20:15 – Yuriy, aidé par l’alcool, se confie à moi. Il m’avoue qu’il est alcoolique et qu’il ne peut pas s’en sortir. Avant, il travaillait à Kiev auprès de sa femme, mais elle le surveillait trop. Il a dû faire un choix entre son addiction pour l’alcool et l’amour de sa famille. Il l’a fait. Il s’est trouvé un travail à Lviv et vit désormais ici, à l’abri du regard de sa femme. Elle accepte cette distance, car elle croit que c’est pour des raisons uniquement professionnelles. Il est libre ici. Libre de se constituer prisonnier de l’alcool et de la drogue. Derrière ses mots, je décèle une détresse infinie. Il chérit sa femme et aime sa petite fille de 4 ans plus que tout au monde, mais il est soumis à une force plus convaincante encore. Il sait parfaitement qu’il est en train de se détruire, de détruire son couple et l’enfance de sa fille… il le sait bon dieu ! Mais il est dans l’impasse. Aucune issue. Résigné, je le vois cacher ses yeux humides derrière une pinte de bière qu’il termine d’une traite et repose violemment sur la table, comme pour lui dire “Je serai plus fort que toi !”. Stérile énergie du désespoir. C’est juste un homme faible qui souffre d’addiction comme on souffrirait d’amour. Cette discussion avec Yuriy était d’une vérité implacable et dure. Ses airs de bon vivant occultaient une peine immense. Il buvait pour oublier qu’il était malheureux et que sa famille lui manquait, mais il était malheureux et loin d’elles parce qu’il buvait. Fatal et mortifère cercle vicieux.

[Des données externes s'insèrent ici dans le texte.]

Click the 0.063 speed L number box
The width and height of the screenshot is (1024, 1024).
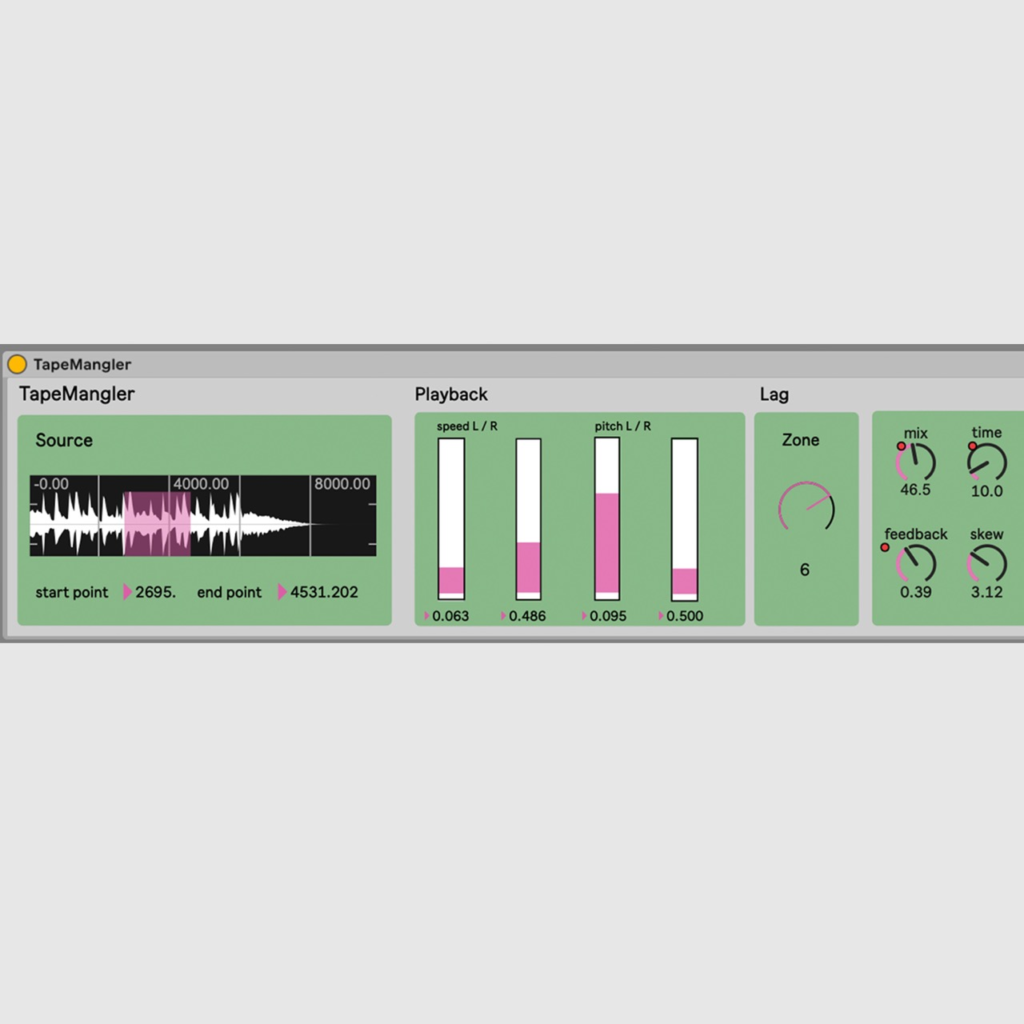pyautogui.click(x=450, y=616)
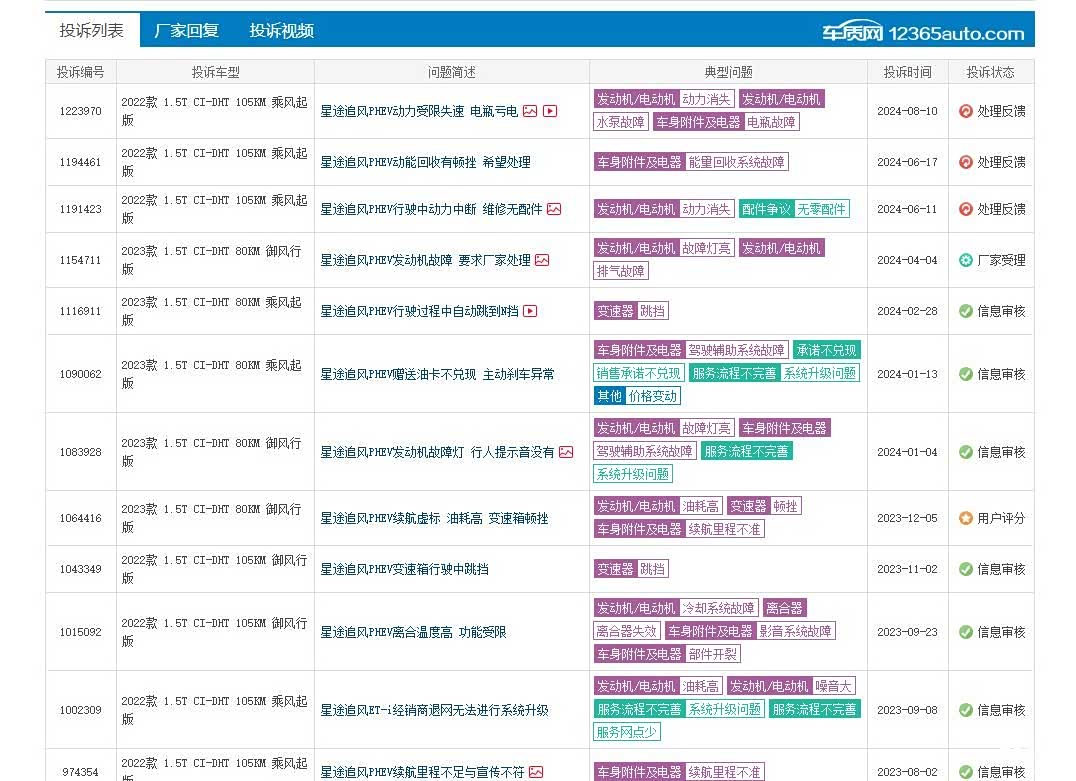Screen dimensions: 1076x781
Task: Play the video icon for 自动跳到N挡 complaint
Action: pyautogui.click(x=530, y=311)
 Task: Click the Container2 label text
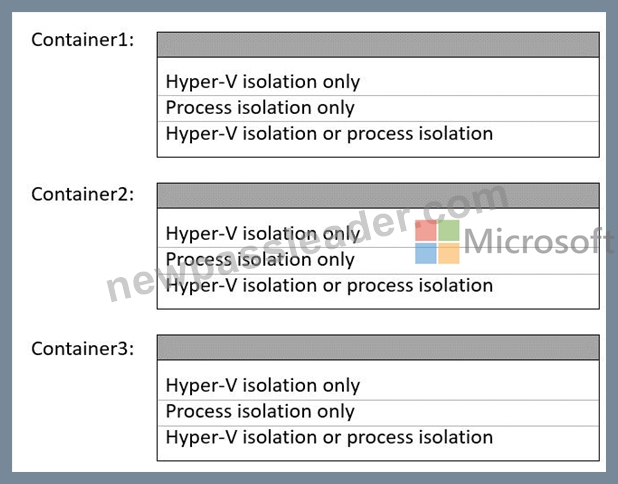point(83,194)
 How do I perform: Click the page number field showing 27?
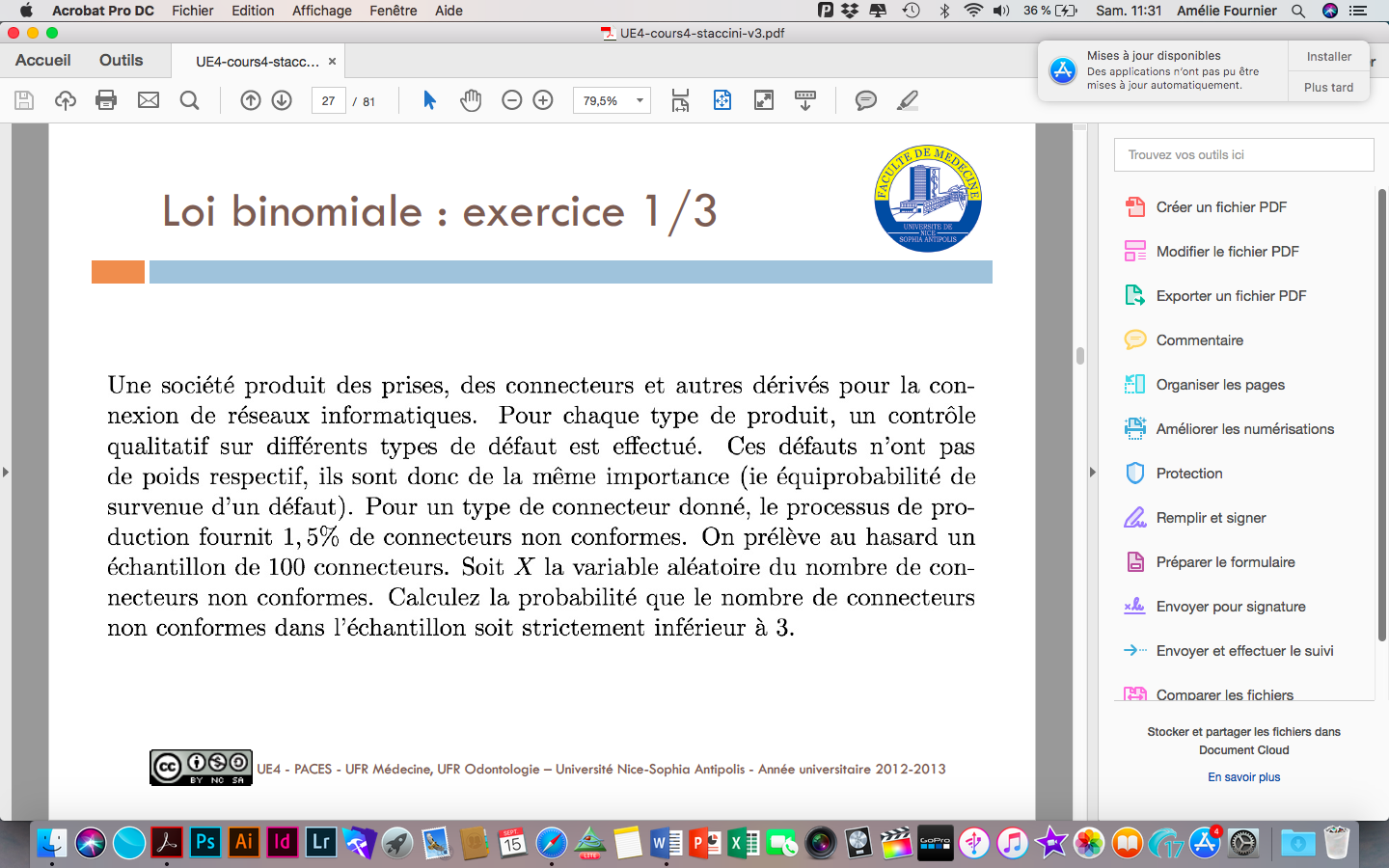point(328,100)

20:30 – Soucieux d’alléger la conversation, Pavlo me demande alors de lui traduire en français “You are in my heart and I love you”. Je traduis donc “Tu es dans mon cœur et je t’aime”. C’est alors le début d’une bonne heure de cours de français avec pour unique objectif de faire entrer dans la tête très limitée de ce garçon cette petite phrase. Les premières minutes sont plutôt amusantes, je l’observe répéter très approximativement des : “Tu éda moco é deux tam” ou bien “Tuté damocour édétè”.
21:00 – Après 30 minutes de ces aller-retours incessants durant lesquelles j’ai dû prononcer au moins 200 fois cette phrase pour corriger mon ami, ma patience commence à atteindre ses limites. J’essaie de l’exprimer diplomatiquement par des petits signes d’agacements finement distillés, mais le gars est loin de ce niveau de compréhension, et il insiste.
21:10 – Nous sortons dans la rue marcher un peu. Mes amis sont clairement saouls et Pavlo ne lâche pas le morceau. Il continue à me répéter la phrase à tort et à travers, et je ne la lui corrige plus que machinalement, tel un robot, sans même le regarder. Je suis épuisé.
21:30 – En confiance, Pavlo se sent prêt à expérimenter sa fameuse phrase sur les populations féminines croisées dans la rue. Son approche est maladroite et intrusive. Il se rapproche à 20 centimètres des groupes de filles en leur aboyant au visage cette phrase, que même des françaises ne sauraient déchiffrer. La réaction de ces dames est sans appel : la paume de la main devant le visage pour signifier le besoin de distance, accompagné d’un regard méprisant. “Great success” aurait dit Borat !
22h00 – Nous rentrons. Je suis saoulé de tout.
22h45 – À la maison. Petit débrief avec Yuriy, puis dodo. Journée peu reposante en fin de compte. Départ tout de même très tôt demain matin pour traverser la frontière polonaise.